DATA IN THIS EXERCISE Start Marker

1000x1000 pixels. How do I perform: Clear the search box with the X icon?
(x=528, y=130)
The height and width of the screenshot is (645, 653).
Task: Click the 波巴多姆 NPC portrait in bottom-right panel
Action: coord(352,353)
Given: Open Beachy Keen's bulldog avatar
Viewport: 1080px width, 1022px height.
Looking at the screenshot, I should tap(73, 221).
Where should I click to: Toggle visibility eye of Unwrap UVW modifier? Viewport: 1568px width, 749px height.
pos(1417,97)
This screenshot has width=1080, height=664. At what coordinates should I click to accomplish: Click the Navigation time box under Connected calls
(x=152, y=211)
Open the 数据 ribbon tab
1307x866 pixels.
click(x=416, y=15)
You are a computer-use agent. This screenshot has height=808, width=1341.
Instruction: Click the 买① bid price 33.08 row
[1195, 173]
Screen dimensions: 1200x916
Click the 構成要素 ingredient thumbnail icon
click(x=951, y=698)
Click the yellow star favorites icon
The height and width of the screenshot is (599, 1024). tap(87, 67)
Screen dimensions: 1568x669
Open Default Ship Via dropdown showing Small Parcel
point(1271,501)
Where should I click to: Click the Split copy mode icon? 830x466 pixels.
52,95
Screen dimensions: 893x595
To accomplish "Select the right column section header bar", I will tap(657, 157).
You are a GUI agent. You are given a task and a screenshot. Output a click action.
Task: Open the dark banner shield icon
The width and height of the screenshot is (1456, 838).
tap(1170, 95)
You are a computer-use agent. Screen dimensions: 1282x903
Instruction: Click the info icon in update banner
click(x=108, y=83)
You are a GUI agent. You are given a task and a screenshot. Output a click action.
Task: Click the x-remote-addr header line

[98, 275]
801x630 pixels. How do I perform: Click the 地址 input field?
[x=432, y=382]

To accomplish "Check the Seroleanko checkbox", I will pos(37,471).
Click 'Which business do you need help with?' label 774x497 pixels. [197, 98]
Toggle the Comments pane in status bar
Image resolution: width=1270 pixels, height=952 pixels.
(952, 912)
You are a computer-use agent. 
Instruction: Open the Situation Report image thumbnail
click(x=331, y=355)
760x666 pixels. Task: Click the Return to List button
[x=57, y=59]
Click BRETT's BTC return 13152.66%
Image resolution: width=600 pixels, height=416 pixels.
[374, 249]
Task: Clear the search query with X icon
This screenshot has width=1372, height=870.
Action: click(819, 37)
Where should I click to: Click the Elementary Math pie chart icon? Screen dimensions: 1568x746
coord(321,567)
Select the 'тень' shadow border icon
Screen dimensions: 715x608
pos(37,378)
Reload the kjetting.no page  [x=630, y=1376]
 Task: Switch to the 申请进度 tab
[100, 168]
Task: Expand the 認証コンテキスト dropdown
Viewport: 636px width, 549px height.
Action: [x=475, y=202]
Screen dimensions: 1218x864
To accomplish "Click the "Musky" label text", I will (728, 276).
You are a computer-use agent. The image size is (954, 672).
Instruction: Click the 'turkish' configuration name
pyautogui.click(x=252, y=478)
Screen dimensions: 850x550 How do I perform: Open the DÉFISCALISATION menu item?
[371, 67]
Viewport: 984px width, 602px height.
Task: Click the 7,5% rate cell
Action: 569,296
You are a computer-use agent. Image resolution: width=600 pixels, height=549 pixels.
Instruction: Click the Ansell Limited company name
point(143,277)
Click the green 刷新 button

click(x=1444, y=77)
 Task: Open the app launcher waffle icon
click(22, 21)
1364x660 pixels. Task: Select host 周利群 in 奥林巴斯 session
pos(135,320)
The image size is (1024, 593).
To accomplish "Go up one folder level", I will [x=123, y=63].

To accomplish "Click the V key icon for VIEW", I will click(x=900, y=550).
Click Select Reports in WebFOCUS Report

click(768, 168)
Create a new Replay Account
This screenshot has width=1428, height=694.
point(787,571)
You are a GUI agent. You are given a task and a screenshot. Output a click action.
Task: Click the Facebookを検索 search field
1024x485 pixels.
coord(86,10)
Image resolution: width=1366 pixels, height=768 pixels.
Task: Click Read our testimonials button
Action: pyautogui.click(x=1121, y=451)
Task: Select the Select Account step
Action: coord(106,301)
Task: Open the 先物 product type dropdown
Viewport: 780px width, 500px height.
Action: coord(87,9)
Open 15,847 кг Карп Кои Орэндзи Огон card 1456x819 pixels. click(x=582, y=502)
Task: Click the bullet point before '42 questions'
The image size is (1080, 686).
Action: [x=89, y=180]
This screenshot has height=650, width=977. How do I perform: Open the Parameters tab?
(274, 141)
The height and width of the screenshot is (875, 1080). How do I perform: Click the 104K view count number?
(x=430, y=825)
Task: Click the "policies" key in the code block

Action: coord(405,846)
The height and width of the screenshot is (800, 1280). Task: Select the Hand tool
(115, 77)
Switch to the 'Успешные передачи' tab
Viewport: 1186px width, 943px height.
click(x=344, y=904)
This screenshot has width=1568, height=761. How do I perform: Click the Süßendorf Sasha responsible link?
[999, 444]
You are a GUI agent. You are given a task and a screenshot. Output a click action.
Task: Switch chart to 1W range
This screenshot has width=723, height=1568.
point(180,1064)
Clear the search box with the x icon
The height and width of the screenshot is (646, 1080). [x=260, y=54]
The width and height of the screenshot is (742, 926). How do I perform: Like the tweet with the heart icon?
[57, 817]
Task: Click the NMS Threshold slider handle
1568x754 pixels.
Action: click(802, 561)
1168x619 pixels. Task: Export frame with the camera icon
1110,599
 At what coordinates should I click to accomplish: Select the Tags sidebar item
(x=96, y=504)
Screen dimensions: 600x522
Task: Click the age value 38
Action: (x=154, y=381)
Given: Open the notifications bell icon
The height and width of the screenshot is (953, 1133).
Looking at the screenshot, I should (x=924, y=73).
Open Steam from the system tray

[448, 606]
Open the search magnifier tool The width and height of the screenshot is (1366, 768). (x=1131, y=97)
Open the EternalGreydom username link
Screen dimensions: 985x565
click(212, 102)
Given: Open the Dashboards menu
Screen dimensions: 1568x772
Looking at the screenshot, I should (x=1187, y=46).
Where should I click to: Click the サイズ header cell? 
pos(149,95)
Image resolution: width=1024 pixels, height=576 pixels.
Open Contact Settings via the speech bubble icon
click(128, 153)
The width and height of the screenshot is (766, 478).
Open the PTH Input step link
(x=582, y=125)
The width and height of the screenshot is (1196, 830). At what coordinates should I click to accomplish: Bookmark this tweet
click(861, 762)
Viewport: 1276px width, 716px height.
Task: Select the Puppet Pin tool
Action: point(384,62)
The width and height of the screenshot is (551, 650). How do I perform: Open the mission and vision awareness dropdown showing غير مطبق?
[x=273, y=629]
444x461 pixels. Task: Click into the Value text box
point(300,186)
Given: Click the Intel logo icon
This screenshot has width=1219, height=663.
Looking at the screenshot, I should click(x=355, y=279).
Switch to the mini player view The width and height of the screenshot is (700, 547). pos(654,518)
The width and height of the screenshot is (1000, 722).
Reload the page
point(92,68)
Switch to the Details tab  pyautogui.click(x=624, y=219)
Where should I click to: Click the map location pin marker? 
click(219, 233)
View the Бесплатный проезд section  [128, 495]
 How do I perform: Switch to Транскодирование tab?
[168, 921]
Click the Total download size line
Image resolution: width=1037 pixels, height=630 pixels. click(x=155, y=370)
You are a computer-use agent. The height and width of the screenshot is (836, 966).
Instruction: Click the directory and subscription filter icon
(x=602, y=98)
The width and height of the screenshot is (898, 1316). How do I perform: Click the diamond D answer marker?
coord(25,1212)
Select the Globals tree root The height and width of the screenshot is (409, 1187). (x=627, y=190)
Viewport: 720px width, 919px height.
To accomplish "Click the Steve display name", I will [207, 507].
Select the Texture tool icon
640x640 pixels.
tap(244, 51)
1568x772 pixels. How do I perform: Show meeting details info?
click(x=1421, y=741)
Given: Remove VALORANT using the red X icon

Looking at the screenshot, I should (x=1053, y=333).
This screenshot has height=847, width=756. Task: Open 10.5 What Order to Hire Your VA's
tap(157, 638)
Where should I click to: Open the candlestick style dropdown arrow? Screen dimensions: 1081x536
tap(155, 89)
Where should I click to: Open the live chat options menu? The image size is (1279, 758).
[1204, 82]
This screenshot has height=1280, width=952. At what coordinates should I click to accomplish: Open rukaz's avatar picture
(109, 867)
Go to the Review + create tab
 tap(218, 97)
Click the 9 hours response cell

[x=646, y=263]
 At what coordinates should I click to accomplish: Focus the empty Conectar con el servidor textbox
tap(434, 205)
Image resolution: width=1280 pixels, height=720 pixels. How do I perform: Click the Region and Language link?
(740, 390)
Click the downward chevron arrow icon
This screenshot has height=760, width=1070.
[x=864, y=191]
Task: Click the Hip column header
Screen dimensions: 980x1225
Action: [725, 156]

DATA IN THIS EXERCISE End Marker

Check each line of the material for the word "section". Copy the ones that have it.

To accomplish "Select the right column section header bar", I will tap(657, 157).
View the Бесплатный проезд section  [128, 495]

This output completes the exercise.